» **WORK ITEM**
Without skipping anything, print all of the data exactly.

=== Section Start ===

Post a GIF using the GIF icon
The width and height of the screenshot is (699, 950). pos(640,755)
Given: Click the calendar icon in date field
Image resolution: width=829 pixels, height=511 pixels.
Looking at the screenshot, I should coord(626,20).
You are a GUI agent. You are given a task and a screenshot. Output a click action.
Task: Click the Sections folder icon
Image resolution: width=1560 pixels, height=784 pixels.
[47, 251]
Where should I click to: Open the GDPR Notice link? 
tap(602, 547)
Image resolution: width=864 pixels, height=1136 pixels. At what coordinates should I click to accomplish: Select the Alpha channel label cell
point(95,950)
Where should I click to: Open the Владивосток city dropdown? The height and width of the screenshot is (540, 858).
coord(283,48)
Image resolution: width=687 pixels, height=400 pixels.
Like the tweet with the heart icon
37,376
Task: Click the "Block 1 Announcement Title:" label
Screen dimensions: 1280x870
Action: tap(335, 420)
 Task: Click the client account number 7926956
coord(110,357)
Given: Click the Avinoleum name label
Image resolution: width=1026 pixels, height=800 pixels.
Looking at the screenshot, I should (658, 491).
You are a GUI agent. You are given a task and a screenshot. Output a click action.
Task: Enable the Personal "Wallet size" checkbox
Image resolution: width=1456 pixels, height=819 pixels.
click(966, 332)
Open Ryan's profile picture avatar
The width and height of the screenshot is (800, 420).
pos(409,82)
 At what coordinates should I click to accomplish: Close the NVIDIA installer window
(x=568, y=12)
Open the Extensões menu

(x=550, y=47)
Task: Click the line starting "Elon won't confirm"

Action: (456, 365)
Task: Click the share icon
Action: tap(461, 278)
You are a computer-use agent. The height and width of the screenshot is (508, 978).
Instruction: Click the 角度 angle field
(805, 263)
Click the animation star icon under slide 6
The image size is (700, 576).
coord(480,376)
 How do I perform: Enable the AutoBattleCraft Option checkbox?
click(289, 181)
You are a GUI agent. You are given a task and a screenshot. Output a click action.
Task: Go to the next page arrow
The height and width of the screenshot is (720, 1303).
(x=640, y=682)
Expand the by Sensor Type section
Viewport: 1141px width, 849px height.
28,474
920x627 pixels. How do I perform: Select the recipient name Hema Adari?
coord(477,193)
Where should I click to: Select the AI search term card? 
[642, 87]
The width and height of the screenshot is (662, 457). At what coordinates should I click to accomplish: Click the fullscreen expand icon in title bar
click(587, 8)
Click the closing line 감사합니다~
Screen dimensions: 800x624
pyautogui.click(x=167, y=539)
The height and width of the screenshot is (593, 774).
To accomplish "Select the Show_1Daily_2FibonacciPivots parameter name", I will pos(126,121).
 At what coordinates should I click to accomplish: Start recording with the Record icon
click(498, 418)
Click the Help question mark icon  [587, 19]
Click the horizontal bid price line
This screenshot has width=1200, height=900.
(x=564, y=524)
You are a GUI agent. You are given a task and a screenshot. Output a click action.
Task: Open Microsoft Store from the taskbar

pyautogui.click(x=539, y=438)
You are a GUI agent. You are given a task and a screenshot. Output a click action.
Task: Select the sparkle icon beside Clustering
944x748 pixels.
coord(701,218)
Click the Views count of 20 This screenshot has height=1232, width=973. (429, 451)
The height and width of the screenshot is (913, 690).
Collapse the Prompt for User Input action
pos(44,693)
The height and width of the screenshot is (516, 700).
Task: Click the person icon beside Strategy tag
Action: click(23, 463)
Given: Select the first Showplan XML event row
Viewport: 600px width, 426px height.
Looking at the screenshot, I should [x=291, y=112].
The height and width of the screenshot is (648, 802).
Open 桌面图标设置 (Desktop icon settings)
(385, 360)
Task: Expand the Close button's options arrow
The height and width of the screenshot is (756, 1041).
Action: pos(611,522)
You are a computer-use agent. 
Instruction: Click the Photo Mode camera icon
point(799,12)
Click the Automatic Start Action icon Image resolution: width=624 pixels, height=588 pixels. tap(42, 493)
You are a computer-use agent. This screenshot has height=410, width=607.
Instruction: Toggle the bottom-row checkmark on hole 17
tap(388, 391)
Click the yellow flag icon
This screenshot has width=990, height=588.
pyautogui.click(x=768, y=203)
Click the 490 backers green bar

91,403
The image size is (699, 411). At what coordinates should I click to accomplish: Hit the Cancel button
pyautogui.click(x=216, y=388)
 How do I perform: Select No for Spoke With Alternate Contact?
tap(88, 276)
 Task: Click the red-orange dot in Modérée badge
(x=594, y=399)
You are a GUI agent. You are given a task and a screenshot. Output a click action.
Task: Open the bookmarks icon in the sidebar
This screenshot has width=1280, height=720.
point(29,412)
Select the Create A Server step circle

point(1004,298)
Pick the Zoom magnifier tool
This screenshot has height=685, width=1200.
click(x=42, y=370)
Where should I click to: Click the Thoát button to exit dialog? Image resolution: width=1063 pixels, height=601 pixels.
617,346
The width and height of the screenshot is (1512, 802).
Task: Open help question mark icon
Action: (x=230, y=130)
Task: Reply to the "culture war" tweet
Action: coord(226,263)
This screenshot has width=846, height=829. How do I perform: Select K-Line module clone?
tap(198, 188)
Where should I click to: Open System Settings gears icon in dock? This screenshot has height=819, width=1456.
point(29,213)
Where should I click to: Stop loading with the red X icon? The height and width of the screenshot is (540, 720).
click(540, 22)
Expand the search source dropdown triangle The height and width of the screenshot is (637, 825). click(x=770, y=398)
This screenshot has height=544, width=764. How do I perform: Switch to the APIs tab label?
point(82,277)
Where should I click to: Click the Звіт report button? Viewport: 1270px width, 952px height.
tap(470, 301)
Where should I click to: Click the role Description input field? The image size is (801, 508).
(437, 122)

=== Section End ===

» **ANSWER SPACE**
Post a GIF using the GIF icon
The width and height of the screenshot is (699, 950). pos(640,755)
Given: Click the calendar icon in date field
Image resolution: width=829 pixels, height=511 pixels.
Looking at the screenshot, I should coord(626,20).
You are a GUI agent. You are given a task and a screenshot. Output a click action.
Task: Click the Sections folder icon
Image resolution: width=1560 pixels, height=784 pixels.
[47, 251]
Where should I click to: Open the GDPR Notice link? 
tap(602, 547)
Image resolution: width=864 pixels, height=1136 pixels. At what coordinates should I click to accomplish: Select the Alpha channel label cell
point(95,950)
Where should I click to: Open the Владивосток city dropdown? The height and width of the screenshot is (540, 858).
coord(283,48)
Image resolution: width=687 pixels, height=400 pixels.
Like the tweet with the heart icon
37,376
Task: Click the "Block 1 Announcement Title:" label
Screen dimensions: 1280x870
Action: tap(335, 420)
 Task: Click the client account number 7926956
coord(110,357)
Given: Click the Avinoleum name label
Image resolution: width=1026 pixels, height=800 pixels.
Looking at the screenshot, I should (658, 491).
You are a GUI agent. You are given a task and a screenshot. Output a click action.
Task: Enable the Personal "Wallet size" checkbox
Image resolution: width=1456 pixels, height=819 pixels.
click(966, 332)
Open Ryan's profile picture avatar
The width and height of the screenshot is (800, 420).
pos(409,82)
 At what coordinates should I click to accomplish: Close the NVIDIA installer window
(x=568, y=12)
Open the Extensões menu

(x=550, y=47)
Task: Click the line starting "Elon won't confirm"

Action: (456, 365)
Task: Click the share icon
Action: tap(461, 278)
You are a computer-use agent. The height and width of the screenshot is (508, 978).
Instruction: Click the 角度 angle field
(805, 263)
Click the animation star icon under slide 6
The image size is (700, 576).
coord(480,376)
 How do I perform: Enable the AutoBattleCraft Option checkbox?
click(289, 181)
You are a GUI agent. You are given a task and a screenshot. Output a click action.
Task: Go to the next page arrow
The height and width of the screenshot is (720, 1303).
(x=640, y=682)
Expand the by Sensor Type section
Viewport: 1141px width, 849px height.
28,474
920x627 pixels. How do I perform: Select the recipient name Hema Adari?
coord(477,193)
Where should I click to: Select the AI search term card? 
[642, 87]
The width and height of the screenshot is (662, 457). At what coordinates should I click to accomplish: Click the fullscreen expand icon in title bar
click(587, 8)
Click the closing line 감사합니다~
Screen dimensions: 800x624
pyautogui.click(x=167, y=539)
The height and width of the screenshot is (593, 774).
To accomplish "Select the Show_1Daily_2FibonacciPivots parameter name", I will pos(126,121).
 At what coordinates should I click to accomplish: Start recording with the Record icon
click(498, 418)
Click the Help question mark icon  [587, 19]
Click the horizontal bid price line
This screenshot has width=1200, height=900.
(x=564, y=524)
You are a GUI agent. You are given a task and a screenshot. Output a click action.
Task: Open Microsoft Store from the taskbar

pyautogui.click(x=539, y=438)
You are a GUI agent. You are given a task and a screenshot. Output a click action.
Task: Select the sparkle icon beside Clustering
944x748 pixels.
coord(701,218)
Click the Views count of 20 This screenshot has height=1232, width=973. (429, 451)
The height and width of the screenshot is (913, 690).
Collapse the Prompt for User Input action
pos(44,693)
The height and width of the screenshot is (516, 700).
Task: Click the person icon beside Strategy tag
Action: click(23, 463)
Given: Select the first Showplan XML event row
Viewport: 600px width, 426px height.
Looking at the screenshot, I should [x=291, y=112].
The height and width of the screenshot is (648, 802).
Open 桌面图标设置 (Desktop icon settings)
(385, 360)
Task: Expand the Close button's options arrow
The height and width of the screenshot is (756, 1041).
Action: pos(611,522)
You are a computer-use agent. 
Instruction: Click the Photo Mode camera icon
point(799,12)
Click the Automatic Start Action icon Image resolution: width=624 pixels, height=588 pixels. tap(42, 493)
You are a computer-use agent. This screenshot has height=410, width=607.
Instruction: Toggle the bottom-row checkmark on hole 17
tap(388, 391)
Click the yellow flag icon
This screenshot has width=990, height=588.
pyautogui.click(x=768, y=203)
Click the 490 backers green bar

91,403
The image size is (699, 411). At what coordinates should I click to accomplish: Hit the Cancel button
pyautogui.click(x=216, y=388)
 How do I perform: Select No for Spoke With Alternate Contact?
tap(88, 276)
 Task: Click the red-orange dot in Modérée badge
(x=594, y=399)
You are a GUI agent. You are given a task and a screenshot. Output a click action.
Task: Open the bookmarks icon in the sidebar
This screenshot has width=1280, height=720.
point(29,412)
Select the Create A Server step circle

point(1004,298)
Pick the Zoom magnifier tool
This screenshot has height=685, width=1200.
click(x=42, y=370)
Where should I click to: Click the Thoát button to exit dialog? Image resolution: width=1063 pixels, height=601 pixels.
617,346
The width and height of the screenshot is (1512, 802).
Task: Open help question mark icon
Action: (x=230, y=130)
Task: Reply to the "culture war" tweet
Action: coord(226,263)
This screenshot has width=846, height=829. How do I perform: Select K-Line module clone?
tap(198, 188)
Where should I click to: Open System Settings gears icon in dock? This screenshot has height=819, width=1456.
point(29,213)
Where should I click to: Stop loading with the red X icon? The height and width of the screenshot is (540, 720).
click(540, 22)
Expand the search source dropdown triangle The height and width of the screenshot is (637, 825). click(x=770, y=398)
This screenshot has height=544, width=764. How do I perform: Switch to the APIs tab label?
point(82,277)
Where should I click to: Click the Звіт report button? Viewport: 1270px width, 952px height.
tap(470, 301)
Where should I click to: Click the role Description input field? The image size is (801, 508).
(437, 122)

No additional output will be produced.